GIVEN INFORMATION below:

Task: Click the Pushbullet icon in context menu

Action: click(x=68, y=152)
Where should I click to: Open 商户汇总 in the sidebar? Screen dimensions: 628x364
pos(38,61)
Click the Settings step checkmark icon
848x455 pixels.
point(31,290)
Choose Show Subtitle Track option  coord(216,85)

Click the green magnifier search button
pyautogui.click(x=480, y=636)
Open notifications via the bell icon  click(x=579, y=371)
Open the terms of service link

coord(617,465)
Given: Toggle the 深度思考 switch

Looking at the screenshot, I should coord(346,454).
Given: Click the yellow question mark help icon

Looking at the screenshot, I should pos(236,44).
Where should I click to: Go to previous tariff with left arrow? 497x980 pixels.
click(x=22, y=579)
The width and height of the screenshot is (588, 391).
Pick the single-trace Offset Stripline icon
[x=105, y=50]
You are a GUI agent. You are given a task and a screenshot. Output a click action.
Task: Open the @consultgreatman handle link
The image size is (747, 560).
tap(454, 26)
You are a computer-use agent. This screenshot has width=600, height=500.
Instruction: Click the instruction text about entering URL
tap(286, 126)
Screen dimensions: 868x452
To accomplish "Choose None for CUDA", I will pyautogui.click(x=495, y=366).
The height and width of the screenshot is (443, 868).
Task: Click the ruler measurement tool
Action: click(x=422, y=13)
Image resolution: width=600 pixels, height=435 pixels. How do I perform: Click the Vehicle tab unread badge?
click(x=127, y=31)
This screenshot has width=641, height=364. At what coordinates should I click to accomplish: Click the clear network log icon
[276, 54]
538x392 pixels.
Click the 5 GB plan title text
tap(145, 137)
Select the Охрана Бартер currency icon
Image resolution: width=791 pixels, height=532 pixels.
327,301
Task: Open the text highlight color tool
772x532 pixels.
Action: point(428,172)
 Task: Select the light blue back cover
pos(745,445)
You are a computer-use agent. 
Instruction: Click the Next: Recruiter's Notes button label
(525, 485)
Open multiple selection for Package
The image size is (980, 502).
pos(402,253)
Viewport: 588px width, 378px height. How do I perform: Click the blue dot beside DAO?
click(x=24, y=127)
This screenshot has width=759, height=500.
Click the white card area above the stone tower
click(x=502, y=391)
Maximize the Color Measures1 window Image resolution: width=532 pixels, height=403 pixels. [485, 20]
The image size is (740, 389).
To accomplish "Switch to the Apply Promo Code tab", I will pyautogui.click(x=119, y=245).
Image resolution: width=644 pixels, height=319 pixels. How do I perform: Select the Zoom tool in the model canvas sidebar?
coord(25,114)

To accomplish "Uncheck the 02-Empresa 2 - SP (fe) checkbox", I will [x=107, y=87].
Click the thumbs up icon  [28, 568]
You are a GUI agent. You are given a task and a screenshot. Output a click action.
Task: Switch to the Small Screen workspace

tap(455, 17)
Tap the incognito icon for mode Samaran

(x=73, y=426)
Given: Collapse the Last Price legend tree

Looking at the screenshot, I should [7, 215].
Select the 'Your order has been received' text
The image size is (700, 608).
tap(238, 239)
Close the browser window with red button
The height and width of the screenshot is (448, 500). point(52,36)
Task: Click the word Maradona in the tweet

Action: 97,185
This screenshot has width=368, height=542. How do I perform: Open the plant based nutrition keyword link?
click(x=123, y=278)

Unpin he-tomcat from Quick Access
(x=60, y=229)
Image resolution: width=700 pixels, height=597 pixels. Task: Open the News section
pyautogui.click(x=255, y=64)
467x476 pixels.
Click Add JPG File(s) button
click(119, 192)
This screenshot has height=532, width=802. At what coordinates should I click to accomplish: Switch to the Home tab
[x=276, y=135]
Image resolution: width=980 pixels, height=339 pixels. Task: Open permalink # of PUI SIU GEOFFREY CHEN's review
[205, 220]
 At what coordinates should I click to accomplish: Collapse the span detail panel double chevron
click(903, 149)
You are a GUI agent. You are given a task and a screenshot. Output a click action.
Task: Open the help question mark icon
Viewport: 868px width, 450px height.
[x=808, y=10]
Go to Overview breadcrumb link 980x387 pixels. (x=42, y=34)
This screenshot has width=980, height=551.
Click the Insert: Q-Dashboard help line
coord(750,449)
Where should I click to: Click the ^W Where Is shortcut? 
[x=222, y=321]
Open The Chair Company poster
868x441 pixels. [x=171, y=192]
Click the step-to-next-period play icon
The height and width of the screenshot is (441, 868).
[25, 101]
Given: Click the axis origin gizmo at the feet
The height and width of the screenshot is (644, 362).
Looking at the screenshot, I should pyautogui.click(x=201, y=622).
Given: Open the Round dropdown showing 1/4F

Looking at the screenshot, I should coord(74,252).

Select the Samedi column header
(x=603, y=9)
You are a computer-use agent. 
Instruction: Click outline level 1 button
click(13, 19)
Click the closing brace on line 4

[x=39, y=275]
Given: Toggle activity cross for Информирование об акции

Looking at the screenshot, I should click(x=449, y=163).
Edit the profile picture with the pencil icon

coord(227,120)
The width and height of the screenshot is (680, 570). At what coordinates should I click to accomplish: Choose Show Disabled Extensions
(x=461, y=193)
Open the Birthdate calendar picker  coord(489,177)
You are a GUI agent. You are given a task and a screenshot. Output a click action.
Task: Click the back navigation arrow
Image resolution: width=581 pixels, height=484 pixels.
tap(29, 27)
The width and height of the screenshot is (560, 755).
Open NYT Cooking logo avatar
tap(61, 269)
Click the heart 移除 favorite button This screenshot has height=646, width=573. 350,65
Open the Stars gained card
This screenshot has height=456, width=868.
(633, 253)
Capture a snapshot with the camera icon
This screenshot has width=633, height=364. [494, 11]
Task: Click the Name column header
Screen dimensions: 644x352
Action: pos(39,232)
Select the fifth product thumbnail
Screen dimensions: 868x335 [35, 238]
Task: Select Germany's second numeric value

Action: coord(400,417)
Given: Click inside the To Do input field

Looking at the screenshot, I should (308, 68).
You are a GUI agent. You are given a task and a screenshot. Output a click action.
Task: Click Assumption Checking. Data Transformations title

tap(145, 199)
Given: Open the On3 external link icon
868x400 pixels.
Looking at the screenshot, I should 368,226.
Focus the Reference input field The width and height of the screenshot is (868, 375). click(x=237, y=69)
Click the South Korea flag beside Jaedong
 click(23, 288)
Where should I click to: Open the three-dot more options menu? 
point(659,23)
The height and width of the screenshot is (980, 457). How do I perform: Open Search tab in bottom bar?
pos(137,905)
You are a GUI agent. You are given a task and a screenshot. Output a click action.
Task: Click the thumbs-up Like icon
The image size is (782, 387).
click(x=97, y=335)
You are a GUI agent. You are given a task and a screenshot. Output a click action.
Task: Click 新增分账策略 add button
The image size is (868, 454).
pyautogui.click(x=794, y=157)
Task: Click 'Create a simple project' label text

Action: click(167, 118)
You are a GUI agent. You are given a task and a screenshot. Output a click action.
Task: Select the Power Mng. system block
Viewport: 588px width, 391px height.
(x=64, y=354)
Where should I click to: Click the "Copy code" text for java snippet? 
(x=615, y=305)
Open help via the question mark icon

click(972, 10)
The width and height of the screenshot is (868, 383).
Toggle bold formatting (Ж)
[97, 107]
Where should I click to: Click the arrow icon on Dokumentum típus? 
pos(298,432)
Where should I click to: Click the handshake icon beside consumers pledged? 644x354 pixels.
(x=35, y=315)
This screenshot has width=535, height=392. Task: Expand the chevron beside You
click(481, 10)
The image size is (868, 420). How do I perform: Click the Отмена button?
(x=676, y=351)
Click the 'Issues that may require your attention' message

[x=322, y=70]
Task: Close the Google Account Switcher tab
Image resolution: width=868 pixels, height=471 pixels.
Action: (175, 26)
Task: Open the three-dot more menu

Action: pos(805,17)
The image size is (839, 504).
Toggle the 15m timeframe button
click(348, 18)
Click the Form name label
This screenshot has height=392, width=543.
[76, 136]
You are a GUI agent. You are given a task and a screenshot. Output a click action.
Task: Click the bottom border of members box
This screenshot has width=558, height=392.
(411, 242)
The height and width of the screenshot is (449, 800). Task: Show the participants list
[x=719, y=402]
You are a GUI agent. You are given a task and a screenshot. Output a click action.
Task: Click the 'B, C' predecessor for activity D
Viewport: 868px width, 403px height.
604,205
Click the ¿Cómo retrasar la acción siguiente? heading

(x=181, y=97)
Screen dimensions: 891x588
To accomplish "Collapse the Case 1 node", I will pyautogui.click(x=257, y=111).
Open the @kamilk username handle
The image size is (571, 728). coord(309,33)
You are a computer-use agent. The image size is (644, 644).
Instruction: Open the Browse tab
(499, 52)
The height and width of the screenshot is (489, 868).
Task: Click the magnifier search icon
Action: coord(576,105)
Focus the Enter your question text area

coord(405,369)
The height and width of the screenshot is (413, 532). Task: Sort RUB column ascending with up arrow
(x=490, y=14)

End of GIVEN INFORMATION.

§ WHAT IS EXPECTED: The answer must be every line of the listing that holds the word "thumbs".

§ THE COMPLETED TASK:
Click the thumbs up icon  [28, 568]
Task: Click the thumbs-up Like icon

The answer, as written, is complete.